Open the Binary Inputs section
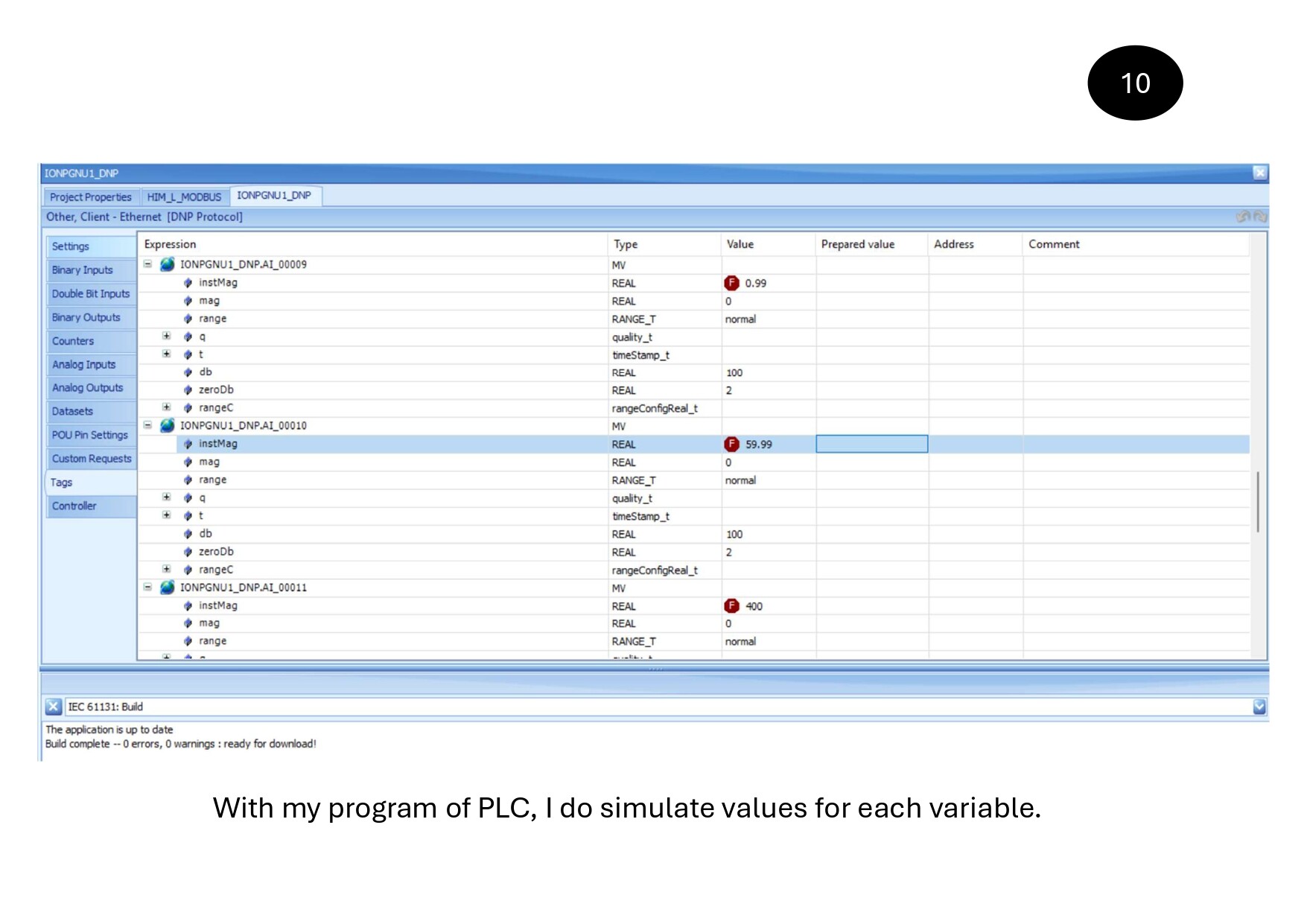 click(83, 270)
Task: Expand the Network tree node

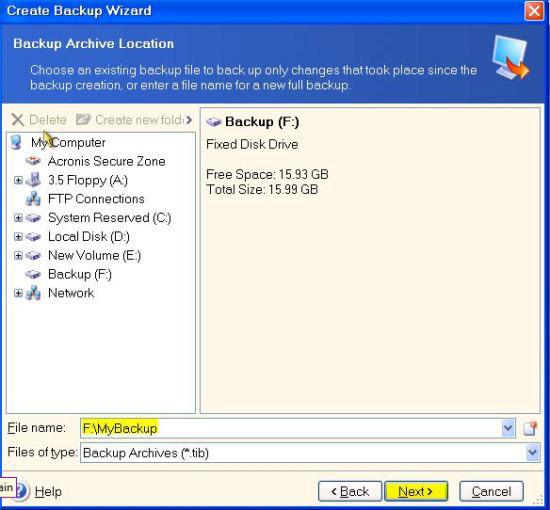Action: [18, 293]
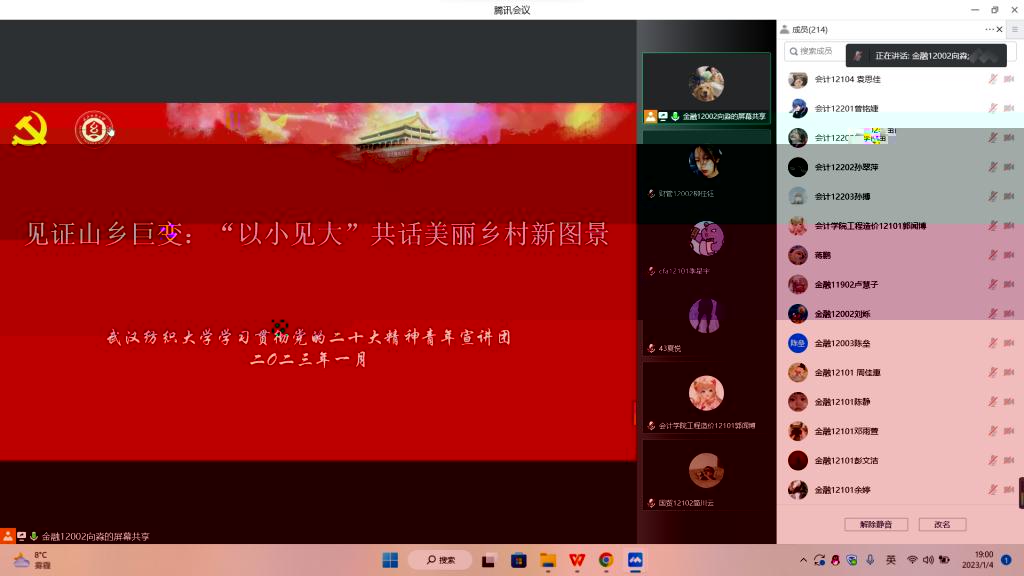
Task: Expand hidden system tray icons chevron
Action: pyautogui.click(x=803, y=560)

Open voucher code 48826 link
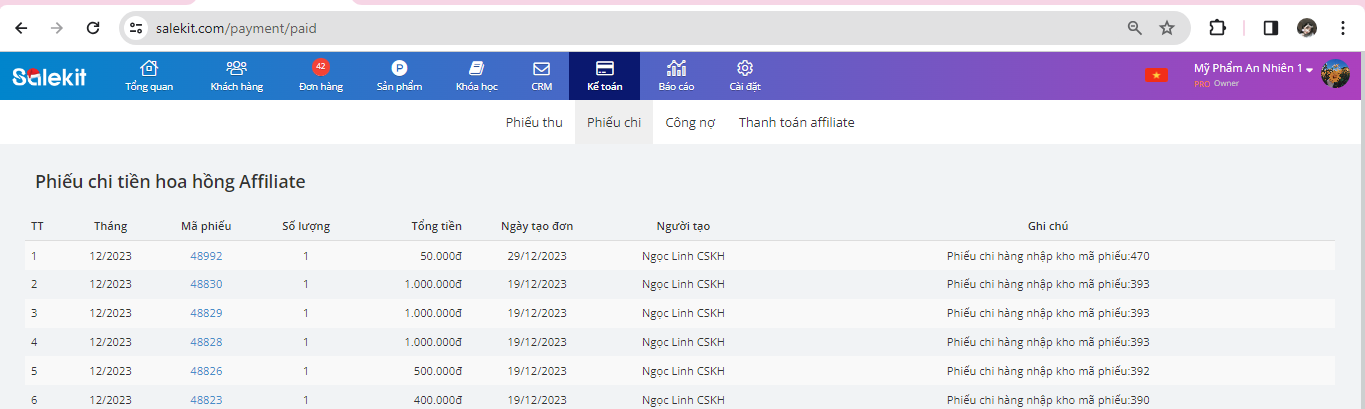pyautogui.click(x=206, y=371)
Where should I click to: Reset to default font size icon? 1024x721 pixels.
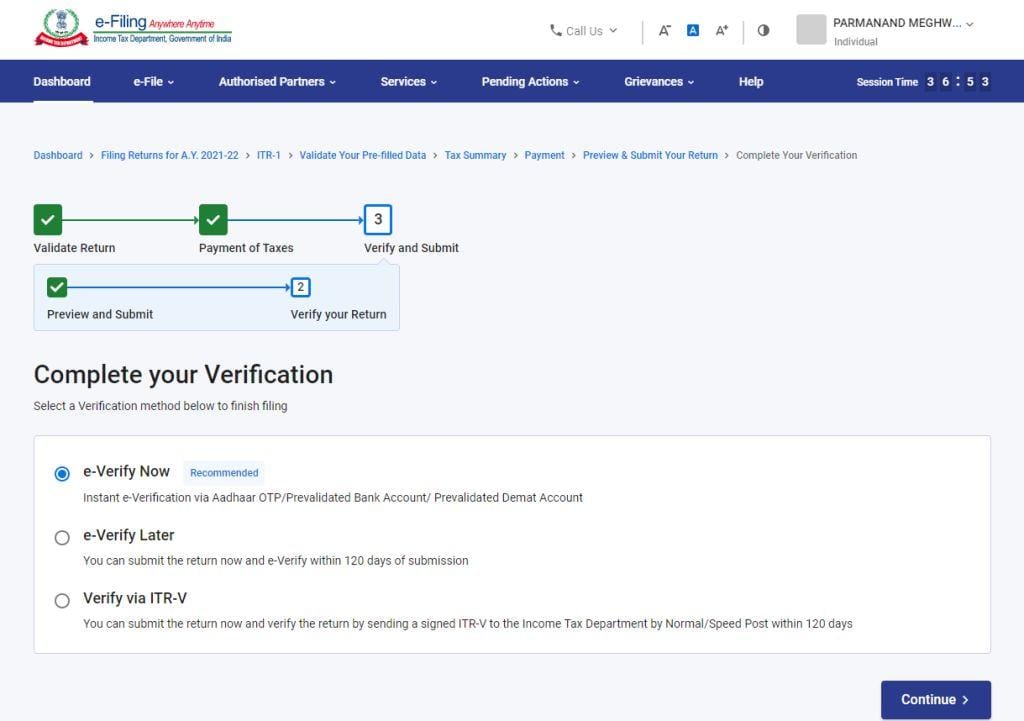pyautogui.click(x=693, y=30)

============================================================

Write out again only the lines from the line that contains "Where should I" through the last line of the records, both ends included, without any of the pictures.

(Response)
Where should I click to: Reset to default font size icon? 1024x721 pixels.
pyautogui.click(x=693, y=30)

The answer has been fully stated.